■ **GIVEN PASSAGE**:

——————————

When a map has many points that are close together, overlap, or stack on top of each other, it is difficult to get a realistic view of the data that is needed to draw meaningful conclusions. Often, a visual effect, such as a heat map or clustering, is needed to achieve this data view. In many cases, the visual patterns revealed in these methods lead to better questions being asked of the data, which in turn require the aggregation of data by areas. 

Heat Maps

Heat maps allow you to visualize areas with the most point features as the "hottest." Heat maps can help you understand the distribution of data points, identify areas of a graph with a higher relative density of points, weigh the density of points based on a numeric data value, and view the density of features based on their location. In Workspace, consider adjusting the "Max Value" bar depending on the story or message you want to convey. Adjusting the Max Value bar can reveal a different pattern than the density calculated using location only. Furthermore, heat maps are more of a visual aid as opposed to an accurate manner of showing point density. As a result, heat maps prove most valuable when used in conjunction with another visualization type. Note: Adjusting the cluster radius for heat maps is not possible in Workspace. 

Bubble Maps

Bubble maps are valuable in helping you visualize the magnitude of values contained within a location's data. Bubble maps help you to identify which areas are under-served and which areas are over-served. The bubbles are represented by markers that vary in size, indicating relative importance, meaning the bigger the bubble, the greater the value of the data point.

——————————

■ **EXTRACTED ENTRIES**:
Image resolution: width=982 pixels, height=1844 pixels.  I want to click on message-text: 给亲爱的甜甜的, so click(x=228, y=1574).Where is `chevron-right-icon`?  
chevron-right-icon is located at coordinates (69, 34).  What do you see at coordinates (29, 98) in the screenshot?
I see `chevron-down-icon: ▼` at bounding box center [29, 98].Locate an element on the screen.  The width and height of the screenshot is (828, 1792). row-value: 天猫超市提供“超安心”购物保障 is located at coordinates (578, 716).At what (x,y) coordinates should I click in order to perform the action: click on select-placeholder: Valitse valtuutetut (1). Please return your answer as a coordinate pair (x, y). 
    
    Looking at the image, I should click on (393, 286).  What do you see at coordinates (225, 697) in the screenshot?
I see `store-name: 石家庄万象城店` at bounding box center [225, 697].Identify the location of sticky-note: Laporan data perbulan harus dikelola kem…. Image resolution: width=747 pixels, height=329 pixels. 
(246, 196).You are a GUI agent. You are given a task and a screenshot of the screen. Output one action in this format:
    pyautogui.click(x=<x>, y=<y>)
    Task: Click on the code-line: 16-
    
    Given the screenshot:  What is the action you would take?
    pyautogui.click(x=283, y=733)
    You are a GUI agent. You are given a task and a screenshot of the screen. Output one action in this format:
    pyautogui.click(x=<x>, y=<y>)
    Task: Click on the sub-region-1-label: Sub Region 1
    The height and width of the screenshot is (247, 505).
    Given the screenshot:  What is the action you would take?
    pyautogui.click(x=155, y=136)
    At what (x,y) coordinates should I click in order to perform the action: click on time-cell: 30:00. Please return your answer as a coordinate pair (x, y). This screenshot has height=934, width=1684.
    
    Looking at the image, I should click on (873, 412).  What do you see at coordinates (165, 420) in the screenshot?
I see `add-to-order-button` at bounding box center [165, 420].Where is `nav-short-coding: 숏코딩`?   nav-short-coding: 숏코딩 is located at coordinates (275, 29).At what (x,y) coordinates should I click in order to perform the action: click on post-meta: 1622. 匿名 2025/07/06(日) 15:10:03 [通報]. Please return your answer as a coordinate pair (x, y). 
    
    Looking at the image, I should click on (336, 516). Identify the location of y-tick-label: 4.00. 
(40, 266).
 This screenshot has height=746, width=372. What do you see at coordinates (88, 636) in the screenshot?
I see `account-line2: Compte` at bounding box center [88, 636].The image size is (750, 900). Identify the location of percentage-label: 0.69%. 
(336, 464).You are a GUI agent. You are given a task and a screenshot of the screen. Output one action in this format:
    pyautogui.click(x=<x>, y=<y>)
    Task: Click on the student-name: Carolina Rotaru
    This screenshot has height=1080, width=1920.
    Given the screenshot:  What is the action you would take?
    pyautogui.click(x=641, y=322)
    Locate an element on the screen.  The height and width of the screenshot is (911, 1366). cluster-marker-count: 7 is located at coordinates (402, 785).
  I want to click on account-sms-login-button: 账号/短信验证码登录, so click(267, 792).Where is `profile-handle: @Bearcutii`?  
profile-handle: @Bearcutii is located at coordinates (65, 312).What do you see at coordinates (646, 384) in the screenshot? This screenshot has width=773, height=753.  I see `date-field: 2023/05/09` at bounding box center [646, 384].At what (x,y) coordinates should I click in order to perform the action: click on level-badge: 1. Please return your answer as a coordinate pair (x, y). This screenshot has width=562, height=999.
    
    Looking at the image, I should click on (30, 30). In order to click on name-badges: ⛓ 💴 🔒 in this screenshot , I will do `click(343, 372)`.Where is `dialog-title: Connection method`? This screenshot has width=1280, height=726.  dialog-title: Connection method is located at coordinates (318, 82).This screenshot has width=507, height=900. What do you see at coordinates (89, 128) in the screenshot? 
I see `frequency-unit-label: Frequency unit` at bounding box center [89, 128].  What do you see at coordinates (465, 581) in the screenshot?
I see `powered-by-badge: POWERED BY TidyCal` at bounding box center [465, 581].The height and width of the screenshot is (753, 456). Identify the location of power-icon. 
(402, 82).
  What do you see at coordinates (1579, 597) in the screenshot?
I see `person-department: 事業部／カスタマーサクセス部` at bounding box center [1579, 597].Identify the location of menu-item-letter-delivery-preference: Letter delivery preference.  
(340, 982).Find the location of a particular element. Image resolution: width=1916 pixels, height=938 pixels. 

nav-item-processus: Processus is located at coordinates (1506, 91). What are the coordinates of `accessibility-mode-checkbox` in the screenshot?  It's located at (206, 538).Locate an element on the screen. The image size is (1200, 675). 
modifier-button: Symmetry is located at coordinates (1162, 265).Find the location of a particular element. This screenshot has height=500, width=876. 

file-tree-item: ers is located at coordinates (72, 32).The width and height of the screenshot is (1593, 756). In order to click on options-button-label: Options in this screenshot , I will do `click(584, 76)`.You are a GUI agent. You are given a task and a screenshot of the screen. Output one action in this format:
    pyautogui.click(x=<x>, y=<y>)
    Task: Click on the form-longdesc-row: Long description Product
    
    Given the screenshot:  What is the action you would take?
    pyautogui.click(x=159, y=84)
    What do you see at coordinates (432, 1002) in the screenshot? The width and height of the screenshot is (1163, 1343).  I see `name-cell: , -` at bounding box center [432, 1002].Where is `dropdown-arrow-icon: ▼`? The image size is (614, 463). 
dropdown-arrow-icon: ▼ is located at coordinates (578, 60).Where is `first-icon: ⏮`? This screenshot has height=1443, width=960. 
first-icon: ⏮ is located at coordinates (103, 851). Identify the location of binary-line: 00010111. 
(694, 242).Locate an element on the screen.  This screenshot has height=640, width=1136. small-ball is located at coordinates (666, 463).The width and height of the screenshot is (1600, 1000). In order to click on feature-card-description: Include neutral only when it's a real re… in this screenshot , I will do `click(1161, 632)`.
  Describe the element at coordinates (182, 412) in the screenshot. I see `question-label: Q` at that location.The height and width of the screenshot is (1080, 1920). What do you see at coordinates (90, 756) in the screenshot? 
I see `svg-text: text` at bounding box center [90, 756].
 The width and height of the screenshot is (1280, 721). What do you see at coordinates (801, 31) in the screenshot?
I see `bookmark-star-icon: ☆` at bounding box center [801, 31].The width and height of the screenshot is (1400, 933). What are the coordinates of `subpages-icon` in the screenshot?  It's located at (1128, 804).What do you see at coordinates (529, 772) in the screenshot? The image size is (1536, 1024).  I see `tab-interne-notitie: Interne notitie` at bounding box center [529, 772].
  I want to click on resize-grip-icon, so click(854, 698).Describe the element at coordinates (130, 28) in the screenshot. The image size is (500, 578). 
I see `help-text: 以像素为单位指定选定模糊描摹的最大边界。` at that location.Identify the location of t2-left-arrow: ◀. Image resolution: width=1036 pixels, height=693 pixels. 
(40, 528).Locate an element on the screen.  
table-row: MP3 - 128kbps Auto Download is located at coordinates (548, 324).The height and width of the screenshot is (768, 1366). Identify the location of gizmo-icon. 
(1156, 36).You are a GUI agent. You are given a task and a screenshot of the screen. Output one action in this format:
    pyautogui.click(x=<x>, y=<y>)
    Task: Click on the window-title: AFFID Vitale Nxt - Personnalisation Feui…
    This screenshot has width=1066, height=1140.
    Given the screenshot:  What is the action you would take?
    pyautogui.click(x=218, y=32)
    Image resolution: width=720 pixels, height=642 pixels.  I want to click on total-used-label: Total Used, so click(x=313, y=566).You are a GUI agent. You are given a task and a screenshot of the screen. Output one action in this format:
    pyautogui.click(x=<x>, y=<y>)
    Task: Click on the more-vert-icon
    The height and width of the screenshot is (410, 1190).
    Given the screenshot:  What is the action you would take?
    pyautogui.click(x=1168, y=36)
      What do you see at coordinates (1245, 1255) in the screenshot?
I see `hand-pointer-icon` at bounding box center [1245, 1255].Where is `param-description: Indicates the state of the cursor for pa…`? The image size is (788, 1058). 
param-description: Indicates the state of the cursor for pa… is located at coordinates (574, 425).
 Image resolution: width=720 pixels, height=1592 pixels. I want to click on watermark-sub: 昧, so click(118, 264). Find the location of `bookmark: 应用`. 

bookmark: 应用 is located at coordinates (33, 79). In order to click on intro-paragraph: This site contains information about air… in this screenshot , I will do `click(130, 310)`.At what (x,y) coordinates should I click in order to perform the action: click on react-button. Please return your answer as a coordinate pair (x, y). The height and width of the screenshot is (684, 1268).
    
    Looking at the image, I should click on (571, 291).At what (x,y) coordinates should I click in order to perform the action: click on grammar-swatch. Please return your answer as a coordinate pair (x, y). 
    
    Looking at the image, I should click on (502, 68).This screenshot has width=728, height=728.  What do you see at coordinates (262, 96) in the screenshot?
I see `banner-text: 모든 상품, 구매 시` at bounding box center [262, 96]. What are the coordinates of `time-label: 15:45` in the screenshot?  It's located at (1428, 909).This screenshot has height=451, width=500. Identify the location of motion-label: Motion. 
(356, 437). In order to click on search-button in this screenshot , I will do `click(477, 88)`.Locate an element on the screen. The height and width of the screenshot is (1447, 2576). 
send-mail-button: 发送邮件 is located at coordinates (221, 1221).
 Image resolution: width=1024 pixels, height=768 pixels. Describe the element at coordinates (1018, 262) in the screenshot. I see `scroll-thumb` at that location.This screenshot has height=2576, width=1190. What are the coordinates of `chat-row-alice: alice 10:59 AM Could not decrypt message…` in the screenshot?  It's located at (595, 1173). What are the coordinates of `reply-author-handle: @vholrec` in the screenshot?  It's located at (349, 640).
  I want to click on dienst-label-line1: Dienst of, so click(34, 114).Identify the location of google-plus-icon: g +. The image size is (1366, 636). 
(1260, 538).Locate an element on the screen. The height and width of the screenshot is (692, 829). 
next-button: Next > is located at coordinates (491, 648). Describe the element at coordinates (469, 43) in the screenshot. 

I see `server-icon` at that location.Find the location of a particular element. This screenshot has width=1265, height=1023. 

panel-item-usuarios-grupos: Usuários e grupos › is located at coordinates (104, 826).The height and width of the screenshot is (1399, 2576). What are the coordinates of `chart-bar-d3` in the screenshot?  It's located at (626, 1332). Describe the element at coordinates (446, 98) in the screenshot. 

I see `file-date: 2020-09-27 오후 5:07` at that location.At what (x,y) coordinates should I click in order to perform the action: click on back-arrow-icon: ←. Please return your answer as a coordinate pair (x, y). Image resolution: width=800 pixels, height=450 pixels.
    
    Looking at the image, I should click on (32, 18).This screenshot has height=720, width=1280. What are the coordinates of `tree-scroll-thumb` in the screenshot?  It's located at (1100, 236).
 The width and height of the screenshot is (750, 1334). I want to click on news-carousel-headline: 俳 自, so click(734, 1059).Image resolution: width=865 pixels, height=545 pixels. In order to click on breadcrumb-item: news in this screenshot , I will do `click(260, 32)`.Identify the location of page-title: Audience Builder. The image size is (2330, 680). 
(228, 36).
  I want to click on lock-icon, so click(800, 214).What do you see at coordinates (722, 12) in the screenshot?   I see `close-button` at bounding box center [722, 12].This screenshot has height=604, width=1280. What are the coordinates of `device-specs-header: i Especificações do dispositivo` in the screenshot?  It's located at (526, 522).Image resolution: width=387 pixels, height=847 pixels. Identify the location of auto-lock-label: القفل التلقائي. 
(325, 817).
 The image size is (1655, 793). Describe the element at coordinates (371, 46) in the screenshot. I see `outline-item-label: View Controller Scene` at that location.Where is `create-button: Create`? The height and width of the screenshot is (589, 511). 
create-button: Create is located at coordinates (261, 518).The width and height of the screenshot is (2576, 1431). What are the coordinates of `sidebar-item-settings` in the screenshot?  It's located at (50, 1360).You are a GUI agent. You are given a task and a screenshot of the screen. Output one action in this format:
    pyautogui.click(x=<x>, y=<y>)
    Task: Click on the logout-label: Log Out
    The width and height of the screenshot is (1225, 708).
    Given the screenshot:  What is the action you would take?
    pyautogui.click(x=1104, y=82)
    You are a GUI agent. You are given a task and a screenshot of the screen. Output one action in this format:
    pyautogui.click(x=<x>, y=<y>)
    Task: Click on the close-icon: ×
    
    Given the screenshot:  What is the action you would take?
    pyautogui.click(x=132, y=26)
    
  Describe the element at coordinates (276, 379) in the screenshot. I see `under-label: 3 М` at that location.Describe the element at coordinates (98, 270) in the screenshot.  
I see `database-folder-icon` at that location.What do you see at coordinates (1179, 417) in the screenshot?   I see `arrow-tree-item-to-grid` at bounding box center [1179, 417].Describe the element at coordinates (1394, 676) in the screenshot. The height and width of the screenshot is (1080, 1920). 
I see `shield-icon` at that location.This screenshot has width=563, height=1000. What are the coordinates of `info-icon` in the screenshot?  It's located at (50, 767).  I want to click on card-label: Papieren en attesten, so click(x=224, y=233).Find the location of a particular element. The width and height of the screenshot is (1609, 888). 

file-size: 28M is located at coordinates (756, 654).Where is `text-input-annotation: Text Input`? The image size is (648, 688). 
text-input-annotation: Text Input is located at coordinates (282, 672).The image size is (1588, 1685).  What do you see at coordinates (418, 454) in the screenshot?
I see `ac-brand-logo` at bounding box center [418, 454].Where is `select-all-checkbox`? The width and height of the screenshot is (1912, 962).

——————————

■ **TASKS TO PERFORM**:
1/ Retype the part of the map visualization passage starting at "Heat maps allow" and ending at "possible in Workspace.".
2/ Turn the paragraph of the map visualization passage that begins "Heat maps allow you" into a short bulleted list that keeps its main facts.
3/ According to the map visualization passage, which heat map setting cannot be adjusted in Workspace?
The items can be set aside; nothing here depends on them.

■ **SOLUTIONS TO THE PROBLEMS**:
1/
Heat maps allow you to visualize areas with the most point features as the "hottest." Heat maps can help you understand the distribution of data points, identify areas of a graph with a higher relative density of points, weigh the density of points based on a numeric data value, and view the density of features based on their location. In Workspace, consider adjusting the "Max Value" bar depending on the story or message you want to convey. Adjusting the Max Value bar can reveal a different pattern than the density calculated using location only. Furthermore, heat maps are more of a visual aid as opposed to an accurate manner of showing point density. As a result, heat maps prove most valuable when used in conjunction with another visualization type. Note: Adjusting the cluster radius for heat maps is not possible in Workspace.

2/
- Heat maps show the areas with the most point features as the "hottest."
- They help you understand how data points are distributed, find areas of higher relative point density, weigh density by a numeric data value, and view feature density by location.
- In Workspace, adjusting the "Max Value" bar to suit your message can reveal a different pattern than density based on location alone.
- Heat maps are more of a visual aid than an accurate way to show point density, so they work best alongside another visualization type.
- Workspace does not allow adjusting the cluster radius for heat maps.

3/ The cluster radius.